[Start of Supplied information]
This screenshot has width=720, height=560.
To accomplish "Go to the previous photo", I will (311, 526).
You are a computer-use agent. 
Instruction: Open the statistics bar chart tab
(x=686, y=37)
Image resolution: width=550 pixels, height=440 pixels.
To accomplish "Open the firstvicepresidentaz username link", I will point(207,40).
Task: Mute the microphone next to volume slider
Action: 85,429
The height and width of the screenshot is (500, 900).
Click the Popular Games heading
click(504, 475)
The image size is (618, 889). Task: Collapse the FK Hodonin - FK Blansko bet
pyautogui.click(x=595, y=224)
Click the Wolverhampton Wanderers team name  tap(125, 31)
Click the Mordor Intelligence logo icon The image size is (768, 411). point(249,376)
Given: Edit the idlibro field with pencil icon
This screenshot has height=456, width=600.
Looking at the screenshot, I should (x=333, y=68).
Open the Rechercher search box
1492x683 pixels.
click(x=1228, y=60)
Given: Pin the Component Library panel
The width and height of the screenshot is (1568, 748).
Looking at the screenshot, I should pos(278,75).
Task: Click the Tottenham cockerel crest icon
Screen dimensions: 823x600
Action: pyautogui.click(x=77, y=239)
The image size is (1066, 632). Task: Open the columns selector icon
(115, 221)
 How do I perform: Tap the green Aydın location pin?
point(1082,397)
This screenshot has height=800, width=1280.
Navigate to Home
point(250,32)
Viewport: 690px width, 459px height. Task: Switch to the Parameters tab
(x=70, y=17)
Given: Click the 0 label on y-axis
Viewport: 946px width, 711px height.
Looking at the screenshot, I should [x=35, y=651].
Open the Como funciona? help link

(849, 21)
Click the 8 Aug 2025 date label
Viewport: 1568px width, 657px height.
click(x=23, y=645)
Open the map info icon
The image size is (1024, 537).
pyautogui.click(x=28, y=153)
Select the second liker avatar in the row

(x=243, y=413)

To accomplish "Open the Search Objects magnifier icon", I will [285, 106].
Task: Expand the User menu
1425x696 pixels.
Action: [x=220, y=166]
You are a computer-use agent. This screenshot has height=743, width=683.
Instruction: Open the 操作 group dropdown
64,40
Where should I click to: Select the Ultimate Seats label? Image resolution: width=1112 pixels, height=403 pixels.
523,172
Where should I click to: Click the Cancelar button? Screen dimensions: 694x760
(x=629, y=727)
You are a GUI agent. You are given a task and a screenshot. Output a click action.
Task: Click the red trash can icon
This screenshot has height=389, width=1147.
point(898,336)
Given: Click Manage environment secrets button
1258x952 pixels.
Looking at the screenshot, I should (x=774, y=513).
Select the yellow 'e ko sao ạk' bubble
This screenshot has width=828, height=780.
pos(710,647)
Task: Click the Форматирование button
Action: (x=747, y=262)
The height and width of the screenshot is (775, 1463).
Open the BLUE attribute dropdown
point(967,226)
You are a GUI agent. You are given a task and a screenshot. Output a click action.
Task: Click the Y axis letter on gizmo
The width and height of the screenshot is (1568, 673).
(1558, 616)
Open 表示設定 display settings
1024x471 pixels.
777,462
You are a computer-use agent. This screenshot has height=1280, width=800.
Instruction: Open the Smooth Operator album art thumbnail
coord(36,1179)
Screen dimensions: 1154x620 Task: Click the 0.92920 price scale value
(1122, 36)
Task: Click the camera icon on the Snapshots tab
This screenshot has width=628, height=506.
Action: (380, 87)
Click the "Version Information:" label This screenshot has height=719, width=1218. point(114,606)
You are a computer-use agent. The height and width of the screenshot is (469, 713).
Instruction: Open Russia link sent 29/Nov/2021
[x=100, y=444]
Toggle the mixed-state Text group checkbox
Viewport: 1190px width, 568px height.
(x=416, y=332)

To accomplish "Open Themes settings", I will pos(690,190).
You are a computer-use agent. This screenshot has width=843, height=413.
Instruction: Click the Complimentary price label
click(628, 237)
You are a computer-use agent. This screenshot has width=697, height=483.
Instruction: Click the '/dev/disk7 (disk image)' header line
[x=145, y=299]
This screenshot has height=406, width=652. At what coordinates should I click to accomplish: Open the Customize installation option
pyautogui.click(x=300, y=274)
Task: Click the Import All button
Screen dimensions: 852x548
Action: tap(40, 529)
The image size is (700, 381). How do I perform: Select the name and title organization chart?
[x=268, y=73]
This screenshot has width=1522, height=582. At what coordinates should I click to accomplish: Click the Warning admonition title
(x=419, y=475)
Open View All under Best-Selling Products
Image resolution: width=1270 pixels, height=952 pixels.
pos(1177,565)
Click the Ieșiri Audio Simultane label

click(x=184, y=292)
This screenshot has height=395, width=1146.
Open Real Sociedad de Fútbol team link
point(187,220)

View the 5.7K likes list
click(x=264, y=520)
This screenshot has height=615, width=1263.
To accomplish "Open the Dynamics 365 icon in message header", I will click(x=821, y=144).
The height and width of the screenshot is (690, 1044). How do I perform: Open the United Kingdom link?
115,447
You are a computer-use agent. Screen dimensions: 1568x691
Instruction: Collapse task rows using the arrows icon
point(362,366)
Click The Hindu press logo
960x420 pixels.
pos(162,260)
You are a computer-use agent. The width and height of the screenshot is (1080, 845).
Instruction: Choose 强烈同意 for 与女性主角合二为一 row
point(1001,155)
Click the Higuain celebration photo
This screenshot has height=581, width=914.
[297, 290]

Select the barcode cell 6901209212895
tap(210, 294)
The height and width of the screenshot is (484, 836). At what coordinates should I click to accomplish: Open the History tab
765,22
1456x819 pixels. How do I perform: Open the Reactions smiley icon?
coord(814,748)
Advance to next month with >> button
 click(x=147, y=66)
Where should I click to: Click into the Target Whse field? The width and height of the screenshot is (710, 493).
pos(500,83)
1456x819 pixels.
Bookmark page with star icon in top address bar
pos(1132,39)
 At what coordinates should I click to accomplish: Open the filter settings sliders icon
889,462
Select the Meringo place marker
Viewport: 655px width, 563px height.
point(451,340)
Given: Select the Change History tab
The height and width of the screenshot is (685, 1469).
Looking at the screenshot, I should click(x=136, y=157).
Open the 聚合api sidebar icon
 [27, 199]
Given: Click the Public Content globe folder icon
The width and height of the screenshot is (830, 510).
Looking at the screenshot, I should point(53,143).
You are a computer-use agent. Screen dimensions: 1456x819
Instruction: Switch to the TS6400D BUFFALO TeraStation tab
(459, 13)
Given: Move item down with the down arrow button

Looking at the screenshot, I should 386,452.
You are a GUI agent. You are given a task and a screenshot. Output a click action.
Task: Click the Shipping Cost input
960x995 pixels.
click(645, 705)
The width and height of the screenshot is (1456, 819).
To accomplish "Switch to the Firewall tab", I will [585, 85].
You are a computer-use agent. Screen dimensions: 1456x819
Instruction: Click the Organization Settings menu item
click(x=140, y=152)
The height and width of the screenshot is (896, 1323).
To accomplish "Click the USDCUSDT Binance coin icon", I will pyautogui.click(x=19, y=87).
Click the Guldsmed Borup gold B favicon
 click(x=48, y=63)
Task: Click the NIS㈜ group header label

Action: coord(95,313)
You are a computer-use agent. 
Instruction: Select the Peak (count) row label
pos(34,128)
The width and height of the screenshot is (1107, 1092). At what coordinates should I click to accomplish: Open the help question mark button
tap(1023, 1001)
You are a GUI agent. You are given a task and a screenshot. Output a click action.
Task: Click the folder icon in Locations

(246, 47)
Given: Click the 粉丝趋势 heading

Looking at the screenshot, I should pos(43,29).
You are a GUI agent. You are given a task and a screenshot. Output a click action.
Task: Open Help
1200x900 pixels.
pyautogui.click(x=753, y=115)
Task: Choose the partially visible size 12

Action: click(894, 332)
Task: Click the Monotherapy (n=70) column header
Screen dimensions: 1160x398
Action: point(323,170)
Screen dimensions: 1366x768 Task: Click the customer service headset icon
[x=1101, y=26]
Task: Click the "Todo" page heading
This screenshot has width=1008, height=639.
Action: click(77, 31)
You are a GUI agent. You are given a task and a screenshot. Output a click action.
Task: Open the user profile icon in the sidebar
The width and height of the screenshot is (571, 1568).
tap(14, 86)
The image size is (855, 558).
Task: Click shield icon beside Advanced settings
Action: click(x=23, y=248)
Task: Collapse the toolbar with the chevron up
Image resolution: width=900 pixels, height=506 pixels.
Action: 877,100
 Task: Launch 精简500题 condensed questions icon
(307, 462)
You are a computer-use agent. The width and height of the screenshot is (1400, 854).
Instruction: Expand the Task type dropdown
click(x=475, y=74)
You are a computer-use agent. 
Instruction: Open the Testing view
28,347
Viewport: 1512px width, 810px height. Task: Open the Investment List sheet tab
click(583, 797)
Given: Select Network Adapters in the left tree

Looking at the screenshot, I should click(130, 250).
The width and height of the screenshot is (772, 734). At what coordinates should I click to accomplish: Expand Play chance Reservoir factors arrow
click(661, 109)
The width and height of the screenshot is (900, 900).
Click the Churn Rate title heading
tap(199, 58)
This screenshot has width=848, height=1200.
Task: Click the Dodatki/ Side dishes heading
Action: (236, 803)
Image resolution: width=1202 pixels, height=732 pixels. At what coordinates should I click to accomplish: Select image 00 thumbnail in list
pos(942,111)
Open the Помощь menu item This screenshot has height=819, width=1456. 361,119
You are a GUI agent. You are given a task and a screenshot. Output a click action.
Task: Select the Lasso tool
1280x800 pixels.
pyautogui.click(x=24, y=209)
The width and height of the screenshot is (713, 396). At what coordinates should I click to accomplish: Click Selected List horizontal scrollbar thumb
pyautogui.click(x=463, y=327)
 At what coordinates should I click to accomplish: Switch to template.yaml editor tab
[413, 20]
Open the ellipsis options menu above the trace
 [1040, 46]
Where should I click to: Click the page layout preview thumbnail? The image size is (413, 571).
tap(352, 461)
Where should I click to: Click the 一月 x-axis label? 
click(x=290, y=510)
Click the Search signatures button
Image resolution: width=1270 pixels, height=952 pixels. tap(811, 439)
[End of Supplied information]
## Exercise objective
Please transcribe the listing above, from the line containing "has height=743, width=683." through the line containing "Action: (380, 87)", reproducing every character of that stretch.

## Solution
You are a computer-use agent. This screenshot has height=743, width=683.
Instruction: Open the 操作 group dropdown
64,40
Where should I click to: Select the Ultimate Seats label? Image resolution: width=1112 pixels, height=403 pixels.
523,172
Where should I click to: Click the Cancelar button? Screen dimensions: 694x760
(x=629, y=727)
You are a GUI agent. You are given a task and a screenshot. Output a click action.
Task: Click the red trash can icon
This screenshot has height=389, width=1147.
point(898,336)
Given: Click Manage environment secrets button
1258x952 pixels.
Looking at the screenshot, I should (x=774, y=513).
Select the yellow 'e ko sao ạk' bubble
This screenshot has width=828, height=780.
pos(710,647)
Task: Click the Форматирование button
Action: (x=747, y=262)
The height and width of the screenshot is (775, 1463).
Open the BLUE attribute dropdown
point(967,226)
You are a GUI agent. You are given a task and a screenshot. Output a click action.
Task: Click the Y axis letter on gizmo
The width and height of the screenshot is (1568, 673).
(1558, 616)
Open 表示設定 display settings
1024x471 pixels.
777,462
You are a computer-use agent. This screenshot has height=1280, width=800.
Instruction: Open the Smooth Operator album art thumbnail
coord(36,1179)
Screen dimensions: 1154x620 Task: Click the 0.92920 price scale value
(1122, 36)
Task: Click the camera icon on the Snapshots tab
This screenshot has width=628, height=506.
Action: (380, 87)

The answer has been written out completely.